Pubdate: Wed, 08 Mar 2006
Source: Miami Herald (FL)
Copyright: 2006 The Miami Herald
Contact:  http://www.miami.com/mld/miamiherald/
Details: http://www.mapinc.org/media/262
Author: Jay Weaver
Bookmark: http://www.mapinc.org/coke.htm (Cocaine)
Bookmark: http://www.mapinc.org/af.htm (Asset Forfeiture)

HEIR APPARENT TO CALI CARTEL FOUNDERS EXPECTED TO ENTER GUILTY PLEA 
IN NARCOTICS CASE

The heir apparent to reputed Cali cartel founders Miguel and Gilberto 
Rodriguez Orejuela is scheduled to plead guilty today in Miami 
federal court to charges of running his father and uncle's 
multibillion-dollar cocaine empire during the past decade.

William Rodriguez Abadia's scheduled plea this afternoon dramatically 
bolsters the government's high-profile drug case against his father 
and uncle, who are being held in solitary confinement in the Miami 
Federal Detention Center.

Rodriguez Abadia's expected plea deal likely means he will have to 
admit to helping the Cali cartel founders run their cocaine empire 
while they were in a Bogota prison in the late 1990s.
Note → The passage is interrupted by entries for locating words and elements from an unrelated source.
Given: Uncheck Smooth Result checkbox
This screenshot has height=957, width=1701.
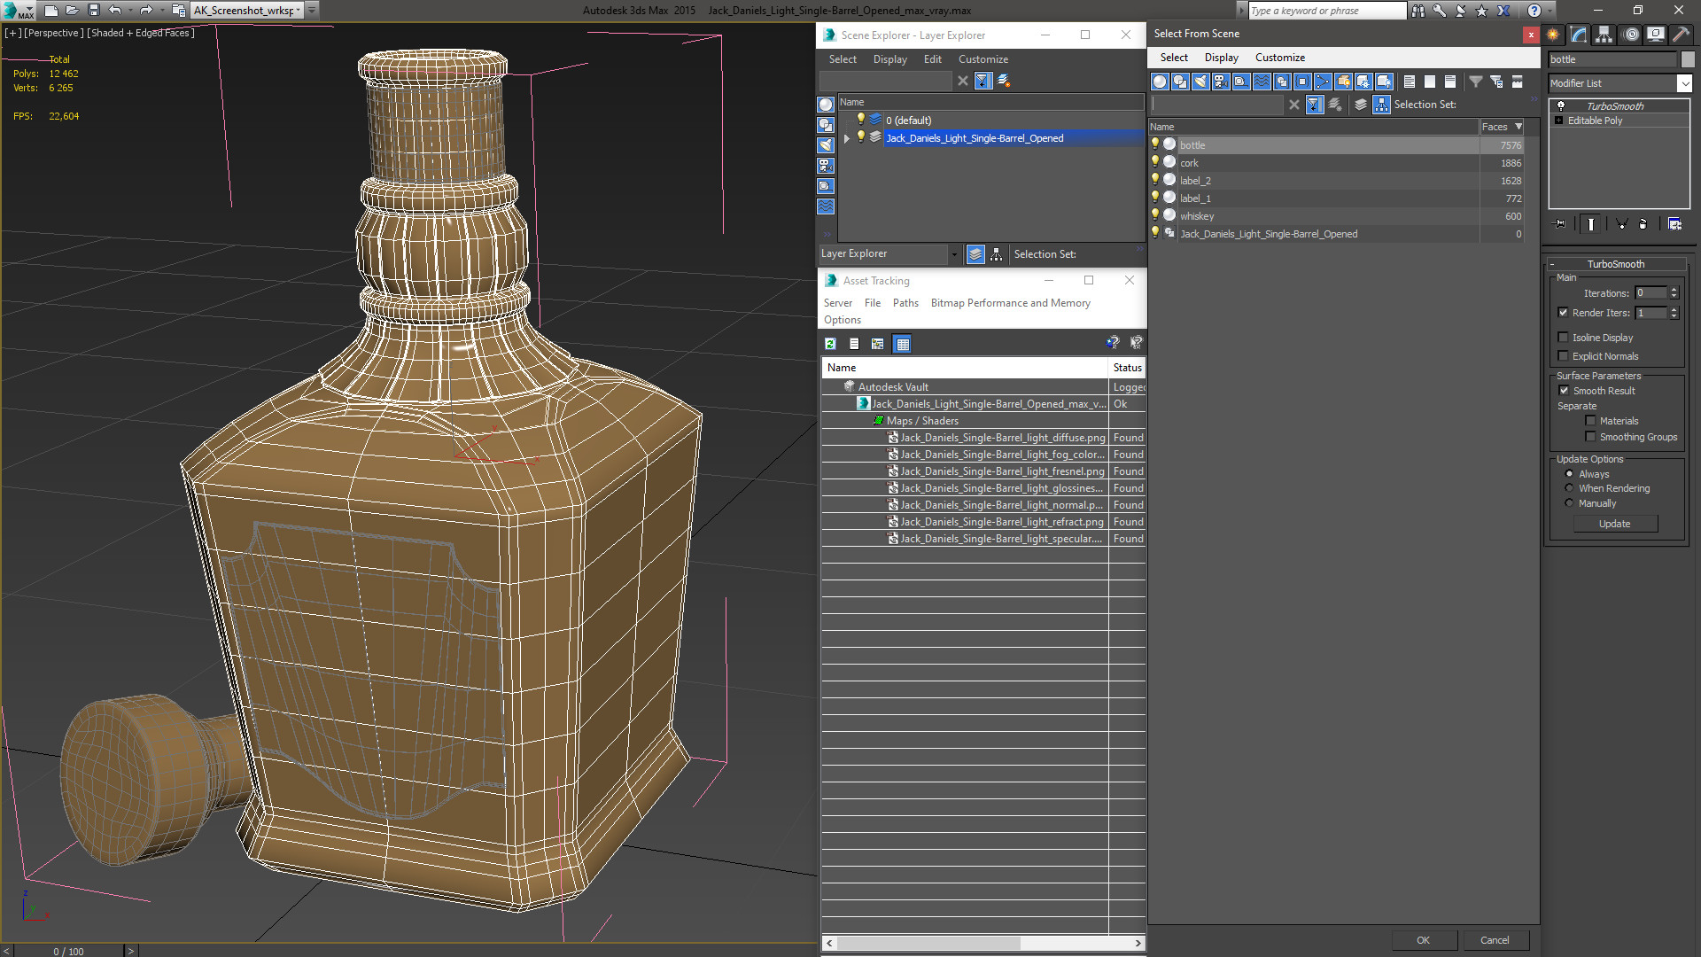Looking at the screenshot, I should (1564, 391).
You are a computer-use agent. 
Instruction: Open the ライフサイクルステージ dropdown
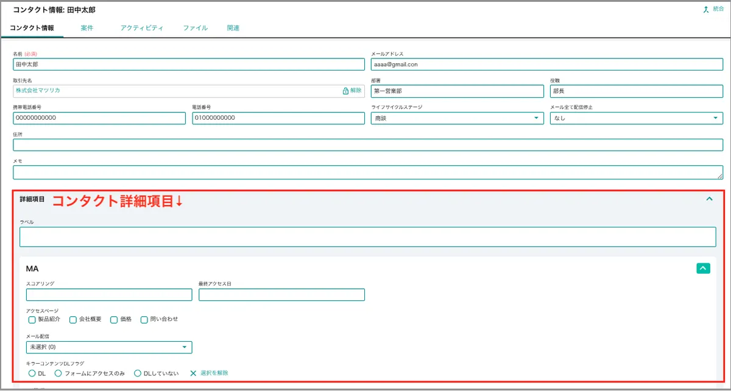click(x=457, y=118)
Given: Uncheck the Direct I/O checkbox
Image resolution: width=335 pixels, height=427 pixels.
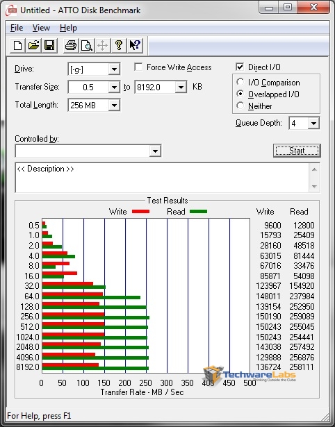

Rodriguez Abadia surrendered in January to U.S. agents to avoid a 
lengthy extradition process in Colombia, said his Miami lawyer, 
Humberto Dominguez.

A Colombian-trained lawyer, Rodriguez Abadia was charged in a 2003 
drug-smuggling indictment along with his father, Miguel, 62, and 
uncle, Gilberto, 66. They face trial in September.

Although the Rodriguez Orejuela brothers had been imprisoned by 
Colombian authorities since 1995, a South Florida federal grand jury 
charged them eight years later with managing their once-powerful drug 
business from behind bars. The indictment further alleged that 
Rodriguez Abadia took orders from his father and uncle to export 
cocaine to the United States.

The brothers' heyday was in the early 1990s, when they allegedly 
exported more than 4,000 kilos of cocaine per month and supplied 80 
percent of the cocaine on U.S. streets.

The Miami indictment, issued in September 2003, seeks the forfeiture 
of $2.1 billion -- their alleged profits between 1990 and July 2002.

Miami lawyers David O. Markus and Roy Kahn, representing the 
Rodriguez Orejuela brothers, said they are preparing for trial 
against prosecutors Richard Gregorie, Edward Ryan and Matthew Axelrod.